ちやほやもてはやされるそのおろかな人間を
ある人は“勇者”と呼びました。
勇者は更に調子に乗って身の程知らずな事柄にも
首を突っ込むようになったのです。
そうしてとうとう、ついに身の程知らずの断罪を受ける時がやってきました。
勇者の前に絶対無敵の魔王が現れたのです!
魔王には……
魔法も化学も、剣も鉄砲も加護も呪いも、効きません。
逃げ出した勇者を魔王はどこまでも追い続けます♪
勇者が泣き叫んでもだぁれも助けてくれません。
もうここまで追ってこないだろうと
逃げ疲れて立ち止まるとそこは真っ暗闇でした。
「自分からここに来るなんて」
声が聞こえて暗闇に目を凝らすと
そこにいたのは魔王でした。
勇者は自ら魔王のいる地獄に飛び込んでしまったのです。
後悔してももう遅いです♪
勇者は魔王に倒されてしまいましたとさ♪
ルチフェロ・ロア
MMORPG「エミルクロニクルオンライン」の中で、何でもクエストカウンターに乗り込んできたアイリス・ロアによって語られた、上記のストーリーの紙芝居から生まれたロアである。
物語に登場する魔王そのものであり、勇者に定められた者(イベント上ではプレイヤー)をどこまでも追い詰め、終わりをもたらす役割を与えられた存在である。
名前の由来は、堕天使、或いは悪魔の代表格として名高いルシファーのイタリア読み。
銀色の長大な縦ロールヘアと赤いドレス、身に着けた竜の骨が目を引く幼女である。
余談ながら、アイリス・ロアは、もっとグラマラスな体形を想定していたそうだが、容姿について触れられていないというミス(?)と、突発的な公演による思いの力の不足から、このような姿になったという。
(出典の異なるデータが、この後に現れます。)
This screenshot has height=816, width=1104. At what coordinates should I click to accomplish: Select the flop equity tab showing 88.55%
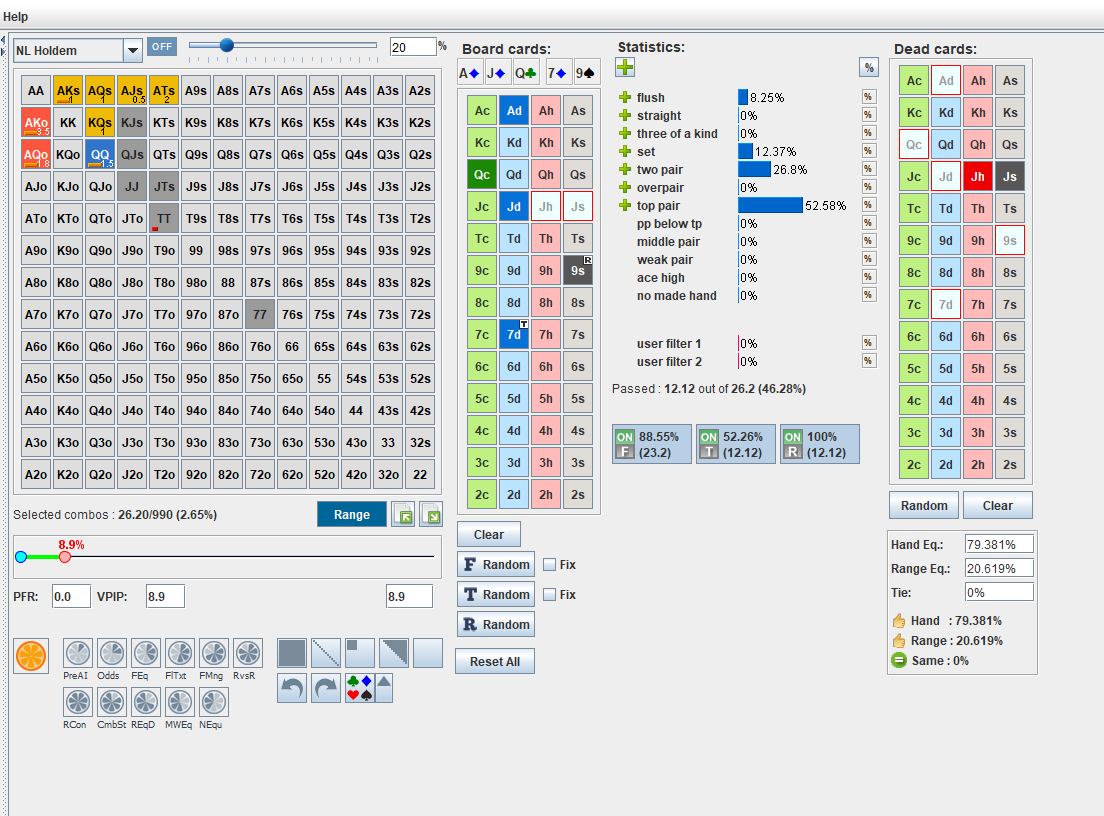pyautogui.click(x=651, y=444)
(一説ではこの時のエミル界はほとんど平和そのものなので絶望という概念が薄く、それ故にイリスが集まらなかったともいわれている。)
ルチフェロ本人も幼女体型を気にしており、大人な自分を想定した絵を見せてくることがある。
幼女さながらの純粋さと物静かな雰囲気を持つ一方、物事に対する理解力は非常に高く、終幕の魔王にふさわしい威圧的な台詞を発する事もある。
あどけない物言いも多いが、突拍子もない言動も散見され、強そうなものに惹かれる傾向がある様子。
アイリス・ロアを親と認識しているためか、彼女の言う事に忠実である。
また、終幕の役割は理解している一方で、物事の本質を見極める目もあり、終わらせるべきではない物語には一時の猶予を与える融通の良さも持ち合わせている。
イベントの流れ的に喧嘩腰丸出しの終焉のみ語られる物語にも見えるが、その原典は、イリス博士が「戦争が続く時代の終幕」を願い描かれた、反戦の物語であった。
本当に物語の内容が忠実に反映されていれば、とんでもないチートキャラとも言える。
イベント本編では対抗してきたこれまでのロア達の物語をその力で強制的に終了させるというとんでもないチート効果を発揮したが、プレイヤーの心の力がそれを上回っていたためにロア達は守られ、完全には終了させられずに一時的に機能停止させるにとどまった。
最終章で一度消滅した後に彼女に与えられた新たな物語は「古い物語を終わらせて、新しい物語を始めるための土台を作る存在『幕開けを呼ぶ魔王』」となった。